Verstärkermodul Audicula Hybrid mit AKG K701
Verstärkermodul Audicula-Hybrid mit AKG K701 - das Original-Zuleitungskabel des AKG-Kopfhörers ist für Hörexperimente auf ein hochwertiges Neutrik 4-Pol Kabelstecksystem (Neutrik-Rean MiniXLR) umgerüstet.

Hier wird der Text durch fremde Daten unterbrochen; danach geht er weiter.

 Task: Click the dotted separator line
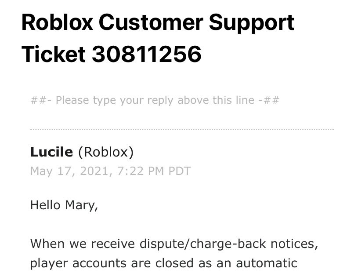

Zur Schaltungskonzeption: der anfänglichen Versuchung zu einer Gegentakt-Röhrenendstufe mit transistorierter Phasenumkehr den Vorzug zu geben habe ich aus triftigen Gründen nicht nachgegeben, das sollen andere machen (und die machen das auch...) - die Gegentaktkonfiguration wurde primär zur Leistungssteigerung von Ausgangsstufen entwickelt, in einem Kopfhörerverstärker mit seinen auch bei isodynamischen Planar-Schallwandlern vergleichsweise gemäßigten bis geringen Leistungsanforderungen ist sie schlichtweg unangemessen, ein Kopfhörer ist nunmal kein Lautsprecher.
Hinzu kommen einige prinzipielle Nachteile des Gegentaktprinzips und beim Röhrenverstärker der Zwang zum Übertragerausgang mit allen damit verbundenen physikalischen Problemen - hier hilft auch kein "kostbarer" Lundahl + Konsortentyp, die Nachteile des Transformatorausgangs für den Kopfhörerbetrieb lassen sich nunmal nicht wegdiskutieren bzw. totschweigen.
Hingegen hat sich beim Audicula-Hybrid eine lupenreine Class-A Verstärkung ohne Gegenkopplung durchgesetzt, realisiert mit einem Hybrid Schaltungsdesign mit Spanngitter-Triode in der Vorstufe, ICs für die Offsetkompensation und kraftvolle, unbestechliche Endstufen mit nichtplanaren Leistungs-MOS-FETs (VMOS FET mit V-förmigen Gatebereich und vertikalem Stromfluss), die sich durch optimale Nutzung der eingesetzten Chipfläche, extrem kurzen Schaltzeiten und maximale Leistungsausbeute auszeichnen - ein optimiertes KHV-Schaltungsdesign, das auch so manche italienische KHV im fünfstelligen Euro-Preisbereich favorisieren, im Unterschied zu den NOS-Spanngitter-Röhren des Audicula-Hybrid aber mit vergleichsweise eher "simplen" medium-gain Doppeltrioden ECC82/12AU7 bestückt werden...
Mit Ausnahme der DC-Offsetkompensation ist die gesamte Verstärkerelektronik komplett diskret aufgebaut, Spannungsverstärkung in der primär klangbestimmenden Röhrensektion mit Spanngitter-Doppeltriode als Differenzverstärker. Möglich sind hier die folgenden NOS-Novalröhren mit No53-Sockel, die mittlerweile schon ein nicht unerhebliches Preisniveau erreicht haben: die europäischen ECC86/ECC88, die US-amerikanischen 6GM8/6922, die russischen 6N23P/6N27P und die chinesische 6N11 von Shuguang, 6N11 sowie ECC88 und 6922 werden aktuell noch gefertigt, gerade die Shuguang-6N11 ist qualitativ eine überaus wohlklingende Überraschung - sie ist sogar die einzige der hier erwähnten Röhren mit vergoldeten Gitterstegen in den beiden Trioden.
Alle genannten Röhren gehören in die Kategorie Spanngitterröhren. Die Entwicklung der herstellungstechnisch höchst anspruchsvollen Spanngitterröhre war ein technologischer Höhepunkt in der Geschichte der Elektronenröhre - sie fand während des Zweiten Weltkriegs im Zusammenhang mit den speziellen Erfordernissen der damals neuen Radartechnik statt, die mit relativ hohen Frequenzen im HF- und VHF-Bereich unterhalb von 300 MHz arbeitete.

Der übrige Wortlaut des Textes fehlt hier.